Question

By factor theorem, show that $(x+3)$ and $(2x-1)$ are factors of $2{{x}^{2}}+5x-3$ .

Answer 1

Hint: We need to show that $(x+3)$ and $(2x-1)$ are factors of $2{{x}^{2}}+5x-3$ by factor theorem. So first we will consider the given factors one by one. These are equated to 0. The value of $x$ so obtained will be substituted in the given polynomial.

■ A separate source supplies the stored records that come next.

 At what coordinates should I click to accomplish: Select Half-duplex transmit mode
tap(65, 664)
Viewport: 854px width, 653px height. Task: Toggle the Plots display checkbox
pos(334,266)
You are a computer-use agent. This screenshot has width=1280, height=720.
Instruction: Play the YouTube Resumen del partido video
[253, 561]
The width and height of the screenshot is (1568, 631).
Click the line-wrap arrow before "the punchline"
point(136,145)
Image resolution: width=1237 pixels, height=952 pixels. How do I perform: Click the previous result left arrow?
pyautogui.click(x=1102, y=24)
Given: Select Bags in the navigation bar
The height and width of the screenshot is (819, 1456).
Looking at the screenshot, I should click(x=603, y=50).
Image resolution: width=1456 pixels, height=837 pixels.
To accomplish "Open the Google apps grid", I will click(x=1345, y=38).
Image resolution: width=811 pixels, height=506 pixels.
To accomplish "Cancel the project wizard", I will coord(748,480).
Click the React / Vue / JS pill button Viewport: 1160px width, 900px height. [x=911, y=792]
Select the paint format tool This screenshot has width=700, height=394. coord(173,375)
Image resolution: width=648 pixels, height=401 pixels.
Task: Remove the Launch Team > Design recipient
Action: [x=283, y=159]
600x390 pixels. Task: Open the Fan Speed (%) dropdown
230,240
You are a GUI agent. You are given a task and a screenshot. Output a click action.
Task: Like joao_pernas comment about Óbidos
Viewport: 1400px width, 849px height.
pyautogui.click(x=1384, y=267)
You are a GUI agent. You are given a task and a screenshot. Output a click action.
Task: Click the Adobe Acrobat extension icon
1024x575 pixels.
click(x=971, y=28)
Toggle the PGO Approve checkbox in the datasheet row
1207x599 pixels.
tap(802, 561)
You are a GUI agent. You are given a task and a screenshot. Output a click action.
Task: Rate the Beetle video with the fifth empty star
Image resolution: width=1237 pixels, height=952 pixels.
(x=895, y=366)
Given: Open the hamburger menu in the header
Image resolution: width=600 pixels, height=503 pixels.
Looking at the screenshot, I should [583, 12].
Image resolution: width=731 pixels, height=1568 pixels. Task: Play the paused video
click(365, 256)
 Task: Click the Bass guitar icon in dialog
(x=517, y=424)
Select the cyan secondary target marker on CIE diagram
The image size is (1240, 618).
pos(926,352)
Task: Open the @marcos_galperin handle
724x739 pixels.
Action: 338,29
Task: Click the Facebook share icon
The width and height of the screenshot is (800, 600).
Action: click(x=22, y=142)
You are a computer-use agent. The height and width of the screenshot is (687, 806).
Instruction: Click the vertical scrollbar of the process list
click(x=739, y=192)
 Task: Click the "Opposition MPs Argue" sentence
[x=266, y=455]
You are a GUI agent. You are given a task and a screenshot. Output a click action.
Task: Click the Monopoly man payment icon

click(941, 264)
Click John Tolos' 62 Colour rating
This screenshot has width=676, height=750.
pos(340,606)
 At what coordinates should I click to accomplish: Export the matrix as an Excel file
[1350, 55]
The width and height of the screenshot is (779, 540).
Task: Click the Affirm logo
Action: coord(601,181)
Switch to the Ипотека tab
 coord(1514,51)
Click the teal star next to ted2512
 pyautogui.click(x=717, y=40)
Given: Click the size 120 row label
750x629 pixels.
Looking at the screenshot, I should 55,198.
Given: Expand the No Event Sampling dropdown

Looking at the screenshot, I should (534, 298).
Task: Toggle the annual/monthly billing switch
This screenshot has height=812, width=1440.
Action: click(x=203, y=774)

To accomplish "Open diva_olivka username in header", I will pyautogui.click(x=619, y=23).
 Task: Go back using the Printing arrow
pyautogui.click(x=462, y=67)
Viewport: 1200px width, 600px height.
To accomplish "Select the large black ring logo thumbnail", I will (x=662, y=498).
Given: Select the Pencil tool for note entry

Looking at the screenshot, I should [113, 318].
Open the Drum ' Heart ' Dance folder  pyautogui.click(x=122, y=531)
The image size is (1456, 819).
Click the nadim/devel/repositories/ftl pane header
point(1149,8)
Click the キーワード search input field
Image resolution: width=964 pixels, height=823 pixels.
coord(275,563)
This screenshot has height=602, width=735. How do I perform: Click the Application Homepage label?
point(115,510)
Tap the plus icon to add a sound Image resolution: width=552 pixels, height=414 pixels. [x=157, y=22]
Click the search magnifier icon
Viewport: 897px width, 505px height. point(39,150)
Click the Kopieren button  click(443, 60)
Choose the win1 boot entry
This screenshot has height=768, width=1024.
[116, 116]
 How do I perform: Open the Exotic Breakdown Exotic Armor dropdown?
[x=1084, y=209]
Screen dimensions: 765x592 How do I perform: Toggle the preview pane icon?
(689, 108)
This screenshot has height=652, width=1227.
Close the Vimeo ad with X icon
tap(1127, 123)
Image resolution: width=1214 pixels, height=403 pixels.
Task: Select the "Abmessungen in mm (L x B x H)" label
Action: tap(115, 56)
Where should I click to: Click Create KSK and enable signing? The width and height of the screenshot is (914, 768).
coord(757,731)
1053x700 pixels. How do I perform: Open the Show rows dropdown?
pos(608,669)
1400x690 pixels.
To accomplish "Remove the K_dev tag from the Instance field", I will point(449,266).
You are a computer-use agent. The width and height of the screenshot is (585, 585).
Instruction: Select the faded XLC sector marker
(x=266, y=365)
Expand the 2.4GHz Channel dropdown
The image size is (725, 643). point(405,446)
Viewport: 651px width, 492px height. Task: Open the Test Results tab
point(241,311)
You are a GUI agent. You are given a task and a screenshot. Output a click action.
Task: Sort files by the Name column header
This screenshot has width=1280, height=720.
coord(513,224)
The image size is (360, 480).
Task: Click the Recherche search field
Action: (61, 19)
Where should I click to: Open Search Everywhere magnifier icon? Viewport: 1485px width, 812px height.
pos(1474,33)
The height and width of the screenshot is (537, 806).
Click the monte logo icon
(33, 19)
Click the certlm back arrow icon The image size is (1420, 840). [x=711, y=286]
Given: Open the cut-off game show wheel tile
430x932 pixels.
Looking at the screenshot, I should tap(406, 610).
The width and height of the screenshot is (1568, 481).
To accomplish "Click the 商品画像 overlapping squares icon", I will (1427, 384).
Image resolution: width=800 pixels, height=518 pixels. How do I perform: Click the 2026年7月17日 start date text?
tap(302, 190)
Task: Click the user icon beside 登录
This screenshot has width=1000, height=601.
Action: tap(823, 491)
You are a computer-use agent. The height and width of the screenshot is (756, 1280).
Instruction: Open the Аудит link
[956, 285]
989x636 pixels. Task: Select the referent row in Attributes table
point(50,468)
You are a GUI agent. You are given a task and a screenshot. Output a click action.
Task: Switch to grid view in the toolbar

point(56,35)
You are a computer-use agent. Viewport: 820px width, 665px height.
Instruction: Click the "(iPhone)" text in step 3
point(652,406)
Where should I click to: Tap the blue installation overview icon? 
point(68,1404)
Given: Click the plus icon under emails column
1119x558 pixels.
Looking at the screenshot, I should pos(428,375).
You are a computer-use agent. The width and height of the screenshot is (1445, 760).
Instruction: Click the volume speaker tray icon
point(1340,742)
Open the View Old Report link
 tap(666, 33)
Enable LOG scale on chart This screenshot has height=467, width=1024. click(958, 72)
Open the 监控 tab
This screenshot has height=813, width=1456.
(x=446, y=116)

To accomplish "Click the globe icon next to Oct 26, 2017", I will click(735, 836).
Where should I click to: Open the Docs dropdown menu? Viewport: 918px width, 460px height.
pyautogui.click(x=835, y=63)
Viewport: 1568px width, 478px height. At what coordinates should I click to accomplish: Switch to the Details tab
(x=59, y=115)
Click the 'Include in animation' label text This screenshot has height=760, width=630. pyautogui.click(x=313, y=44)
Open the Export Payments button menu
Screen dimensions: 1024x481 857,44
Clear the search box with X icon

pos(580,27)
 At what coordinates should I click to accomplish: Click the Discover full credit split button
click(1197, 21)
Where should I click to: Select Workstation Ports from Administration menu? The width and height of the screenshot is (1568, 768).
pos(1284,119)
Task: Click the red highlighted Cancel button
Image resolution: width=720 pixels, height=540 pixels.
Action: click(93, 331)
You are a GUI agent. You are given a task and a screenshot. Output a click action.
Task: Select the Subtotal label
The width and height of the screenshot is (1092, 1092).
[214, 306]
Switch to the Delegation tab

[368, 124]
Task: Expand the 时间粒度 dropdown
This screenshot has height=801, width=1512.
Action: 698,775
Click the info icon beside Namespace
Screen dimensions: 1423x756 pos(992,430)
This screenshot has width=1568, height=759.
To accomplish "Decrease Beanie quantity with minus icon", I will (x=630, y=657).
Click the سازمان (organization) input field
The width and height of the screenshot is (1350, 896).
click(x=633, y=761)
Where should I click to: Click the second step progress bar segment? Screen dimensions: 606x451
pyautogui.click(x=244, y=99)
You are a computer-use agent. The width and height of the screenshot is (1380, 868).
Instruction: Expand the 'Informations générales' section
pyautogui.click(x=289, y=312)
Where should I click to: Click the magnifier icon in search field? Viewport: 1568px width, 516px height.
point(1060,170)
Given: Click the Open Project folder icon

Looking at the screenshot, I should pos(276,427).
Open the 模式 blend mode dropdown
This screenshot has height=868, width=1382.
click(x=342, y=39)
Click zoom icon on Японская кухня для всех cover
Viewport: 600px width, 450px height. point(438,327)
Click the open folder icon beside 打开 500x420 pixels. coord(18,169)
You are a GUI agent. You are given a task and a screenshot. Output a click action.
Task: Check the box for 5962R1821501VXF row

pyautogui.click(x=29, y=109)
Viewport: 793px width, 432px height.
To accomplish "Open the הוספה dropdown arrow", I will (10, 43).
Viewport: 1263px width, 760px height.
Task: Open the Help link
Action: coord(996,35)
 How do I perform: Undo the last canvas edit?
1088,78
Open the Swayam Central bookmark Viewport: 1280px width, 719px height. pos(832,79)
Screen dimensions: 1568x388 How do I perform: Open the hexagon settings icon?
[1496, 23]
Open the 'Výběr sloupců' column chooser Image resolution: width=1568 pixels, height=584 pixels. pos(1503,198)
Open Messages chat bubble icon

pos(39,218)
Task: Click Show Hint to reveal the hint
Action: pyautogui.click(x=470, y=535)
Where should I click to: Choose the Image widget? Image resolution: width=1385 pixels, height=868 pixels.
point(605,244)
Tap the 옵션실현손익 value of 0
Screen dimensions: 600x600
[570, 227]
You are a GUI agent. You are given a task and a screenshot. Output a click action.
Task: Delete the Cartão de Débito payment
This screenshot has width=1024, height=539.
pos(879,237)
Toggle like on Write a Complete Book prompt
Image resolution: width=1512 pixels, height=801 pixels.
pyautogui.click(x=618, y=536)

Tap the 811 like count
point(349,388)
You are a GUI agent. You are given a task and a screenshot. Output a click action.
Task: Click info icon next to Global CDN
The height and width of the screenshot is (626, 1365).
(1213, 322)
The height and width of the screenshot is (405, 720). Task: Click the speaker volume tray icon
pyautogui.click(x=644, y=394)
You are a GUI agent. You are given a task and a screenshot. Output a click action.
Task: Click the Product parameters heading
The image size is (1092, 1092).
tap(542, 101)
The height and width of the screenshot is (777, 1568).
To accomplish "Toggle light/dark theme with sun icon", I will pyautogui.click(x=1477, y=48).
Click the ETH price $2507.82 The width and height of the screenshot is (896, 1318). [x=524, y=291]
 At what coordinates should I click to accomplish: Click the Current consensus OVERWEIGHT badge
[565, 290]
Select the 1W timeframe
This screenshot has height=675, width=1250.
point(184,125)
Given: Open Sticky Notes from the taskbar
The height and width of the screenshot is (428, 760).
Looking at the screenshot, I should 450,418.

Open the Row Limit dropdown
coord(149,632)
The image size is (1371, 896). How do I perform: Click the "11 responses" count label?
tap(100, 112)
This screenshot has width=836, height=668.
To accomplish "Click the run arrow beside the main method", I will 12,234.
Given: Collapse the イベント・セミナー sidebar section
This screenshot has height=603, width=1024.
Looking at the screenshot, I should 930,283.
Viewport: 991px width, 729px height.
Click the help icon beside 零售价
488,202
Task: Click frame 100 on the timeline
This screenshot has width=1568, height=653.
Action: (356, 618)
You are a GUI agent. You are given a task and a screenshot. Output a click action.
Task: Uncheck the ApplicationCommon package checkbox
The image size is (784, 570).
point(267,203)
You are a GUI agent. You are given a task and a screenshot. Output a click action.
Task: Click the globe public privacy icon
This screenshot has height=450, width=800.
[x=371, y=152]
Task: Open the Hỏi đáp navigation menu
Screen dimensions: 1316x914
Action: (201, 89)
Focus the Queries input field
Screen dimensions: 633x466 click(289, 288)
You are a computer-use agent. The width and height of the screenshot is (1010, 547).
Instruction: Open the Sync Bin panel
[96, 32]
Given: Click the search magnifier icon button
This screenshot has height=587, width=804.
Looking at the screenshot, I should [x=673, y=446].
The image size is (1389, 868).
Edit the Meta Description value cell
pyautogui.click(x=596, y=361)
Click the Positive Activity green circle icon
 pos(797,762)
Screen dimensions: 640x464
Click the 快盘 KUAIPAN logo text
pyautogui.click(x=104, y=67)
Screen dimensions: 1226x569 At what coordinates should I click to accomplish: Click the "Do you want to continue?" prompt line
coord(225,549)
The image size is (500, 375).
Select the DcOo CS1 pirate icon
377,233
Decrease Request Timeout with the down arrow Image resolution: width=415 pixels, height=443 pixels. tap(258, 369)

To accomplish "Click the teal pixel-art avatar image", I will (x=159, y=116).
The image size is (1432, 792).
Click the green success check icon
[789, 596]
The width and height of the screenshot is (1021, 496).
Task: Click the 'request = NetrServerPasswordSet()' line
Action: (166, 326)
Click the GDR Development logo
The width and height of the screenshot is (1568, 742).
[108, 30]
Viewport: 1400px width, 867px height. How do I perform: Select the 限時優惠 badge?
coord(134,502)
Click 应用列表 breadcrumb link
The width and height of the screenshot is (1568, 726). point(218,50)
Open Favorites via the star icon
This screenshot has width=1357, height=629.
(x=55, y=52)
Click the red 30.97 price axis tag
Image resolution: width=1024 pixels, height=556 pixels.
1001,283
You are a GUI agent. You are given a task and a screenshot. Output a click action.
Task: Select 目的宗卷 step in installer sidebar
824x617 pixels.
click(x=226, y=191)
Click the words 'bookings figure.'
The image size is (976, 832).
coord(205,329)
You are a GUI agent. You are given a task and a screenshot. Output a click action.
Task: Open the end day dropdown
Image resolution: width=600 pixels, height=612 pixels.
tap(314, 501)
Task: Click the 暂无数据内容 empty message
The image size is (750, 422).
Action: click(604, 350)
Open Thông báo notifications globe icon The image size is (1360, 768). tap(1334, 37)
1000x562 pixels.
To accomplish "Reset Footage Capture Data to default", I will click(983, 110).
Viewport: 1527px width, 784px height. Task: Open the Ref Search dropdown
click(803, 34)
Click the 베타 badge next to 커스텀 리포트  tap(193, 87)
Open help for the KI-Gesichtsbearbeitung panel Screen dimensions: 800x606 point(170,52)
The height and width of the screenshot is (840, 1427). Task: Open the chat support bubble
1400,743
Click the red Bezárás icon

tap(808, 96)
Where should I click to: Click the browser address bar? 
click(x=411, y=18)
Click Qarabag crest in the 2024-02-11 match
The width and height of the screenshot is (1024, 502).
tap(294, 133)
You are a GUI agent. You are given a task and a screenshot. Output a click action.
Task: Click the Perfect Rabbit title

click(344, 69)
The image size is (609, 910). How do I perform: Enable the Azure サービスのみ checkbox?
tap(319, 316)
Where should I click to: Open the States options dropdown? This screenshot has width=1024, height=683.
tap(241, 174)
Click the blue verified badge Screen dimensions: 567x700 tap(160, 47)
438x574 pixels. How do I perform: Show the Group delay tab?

If the result of the simplification is equal to 0 in each case, then $(x+3)$ and $(2x-1)$ are factors of $2{{x}^{2}}+5x-3$ . Else they are not.

Complete step by step answer:
We need to show that $(x+3)$ and $(2x-1)$ are factors of $2{{x}^{2}}+5x-3$ .
For this, consider $(x+3)$ and equate it to 0.
i.e. $(x+3)=0$ .
Therefore, $x=-3$ .
Let $p(x)=2{{x}^{2}}+5x-3...(i)$
Substitute $x=-3$ in the above equation. We will get
$p(-3)=2{{(-3)}^{2}}+\left( 5\times -3 \right)-3$
By solving, we will get
$p(-3)=2\times 9-15-3$
After multiplication, the result will be
$\Rightarrow p(-3)=18-15-3$
$\Rightarrow p(-3)=0$
Thus $(x+3)$ is a factor of $2{{x}^{2}}+5x-3$ .
Now, consider $(2x-1)$ and equate it to 0.
i.e. $(2x-1)=0$
Collecting constant terms to one side, we will get
$2x=1$
Solving this, we get
$x=\dfrac{1}{2}$
Now, substitute this in equation $(i)$ . We will get
$p\left( \dfrac{1}{2} \right)=2{{\left( \dfrac{1}{2} \right)}^{2}}+5\left( \dfrac{1}{2} \right)-3$
By solving, we will get
$p\left( \dfrac{1}{2} \right)=2\times \dfrac{1}{4}+\dfrac{5}{2}-3$
$\Rightarrow p\left( \dfrac{1}{2} \right)=\dfrac{1}{2}+\dfrac{5}{2}-3$
Taking the LCM, we get
$p\left( \dfrac{1}{2} \right)=\dfrac{1+5-6}{2}$
By adding, we will get
$p\left( \dfrac{1}{2} \right)=0$
Thus $(2x-1)$ is a factor of $2{{x}^{2}}+5x-3$ .
Hence proved.




Note:
The factor theorem is used to obtain and verify the factors of a given polynomial. For this, the main part is the substitution of the exact value of the variable in the polynomial so that the polynomial will be equal to 0. Then only, we can say that the given data is a factor of the given polynomial.